**What the task asks**
What do the entries below say? Restate them word for word.

**Material shown**
Segment Open

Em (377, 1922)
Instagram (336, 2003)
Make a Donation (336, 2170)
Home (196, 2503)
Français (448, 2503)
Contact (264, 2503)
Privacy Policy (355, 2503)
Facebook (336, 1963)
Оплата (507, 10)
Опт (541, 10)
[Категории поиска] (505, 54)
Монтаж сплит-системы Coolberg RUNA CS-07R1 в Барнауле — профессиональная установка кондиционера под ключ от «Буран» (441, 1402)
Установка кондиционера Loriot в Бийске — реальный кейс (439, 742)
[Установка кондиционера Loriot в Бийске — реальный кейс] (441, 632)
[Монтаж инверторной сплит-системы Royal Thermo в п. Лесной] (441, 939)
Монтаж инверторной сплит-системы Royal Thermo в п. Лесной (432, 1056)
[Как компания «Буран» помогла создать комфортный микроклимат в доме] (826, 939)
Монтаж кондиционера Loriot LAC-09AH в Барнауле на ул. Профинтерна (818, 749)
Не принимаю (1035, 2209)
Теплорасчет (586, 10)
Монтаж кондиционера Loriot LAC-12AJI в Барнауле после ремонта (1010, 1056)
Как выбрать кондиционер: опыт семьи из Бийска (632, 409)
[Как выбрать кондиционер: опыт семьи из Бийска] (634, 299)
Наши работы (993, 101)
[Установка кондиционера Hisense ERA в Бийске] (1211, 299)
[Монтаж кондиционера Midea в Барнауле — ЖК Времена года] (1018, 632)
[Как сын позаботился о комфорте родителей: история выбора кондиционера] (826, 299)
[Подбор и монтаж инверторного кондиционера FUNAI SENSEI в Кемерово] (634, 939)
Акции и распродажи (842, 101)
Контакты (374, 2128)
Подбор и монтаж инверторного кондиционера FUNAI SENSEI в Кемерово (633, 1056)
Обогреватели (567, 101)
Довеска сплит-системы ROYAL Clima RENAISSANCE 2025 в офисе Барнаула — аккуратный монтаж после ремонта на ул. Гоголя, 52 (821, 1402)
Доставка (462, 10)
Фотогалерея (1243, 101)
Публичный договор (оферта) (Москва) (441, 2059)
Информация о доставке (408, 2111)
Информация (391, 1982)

Segment Closed

**Solution**
Em (377, 1922)
Instagram (336, 2003)
Make a Donation (336, 2170)
Home (196, 2503)
Français (448, 2503)
Contact (264, 2503)
Privacy Policy (355, 2503)
Facebook (336, 1963)
Оплата (507, 10)
Опт (541, 10)
[Категории поиска] (505, 54)
Монтаж сплит-системы Coolberg RUNA CS-07R1 в Барнауле — профессиональная установка кондиционера под ключ от «Буран» (441, 1402)
Установка кондиционера Loriot в Бийске — реальный кейс (439, 742)
[Установка кондиционера Loriot в Бийске — реальный кейс] (441, 632)
[Монтаж инверторной сплит-системы Royal Thermo в п. Лесной] (441, 939)
Монтаж инверторной сплит-системы Royal Thermo в п. Лесной (432, 1056)
[Как компания «Буран» помогла создать комфортный микроклимат в доме] (826, 939)
Монтаж кондиционера Loriot LAC-09AH в Барнауле на ул. Профинтерна (818, 749)
Не принимаю (1035, 2209)
Теплорасчет (586, 10)
Монтаж кондиционера Loriot LAC-12AJI в Барнауле после ремонта (1010, 1056)
Как выбрать кондиционер: опыт семьи из Бийска (632, 409)
[Как выбрать кондиционер: опыт семьи из Бийска] (634, 299)
Наши работы (993, 101)
[Установка кондиционера Hisense ERA в Бийске] (1211, 299)
[Монтаж кондиционера Midea в Барнауле — ЖК Времена года] (1018, 632)
[Как сын позаботился о комфорте родителей: история выбора кондиционера] (826, 299)
[Подбор и монтаж инверторного кондиционера FUNAI SENSEI в Кемерово] (634, 939)
Акции и распродажи (842, 101)
Контакты (374, 2128)
Подбор и монтаж инверторного кондиционера FUNAI SENSEI в Кемерово (633, 1056)
Обогреватели (567, 101)
Довеска сплит-системы ROYAL Clima RENAISSANCE 2025 в офисе Барнаула — аккуратный монтаж после ремонта на ул. Гоголя, 52 (821, 1402)
Доставка (462, 10)
Фотогалерея (1243, 101)
Публичный договор (оферта) (Москва) (441, 2059)
Информация о доставке (408, 2111)
Информация (391, 1982)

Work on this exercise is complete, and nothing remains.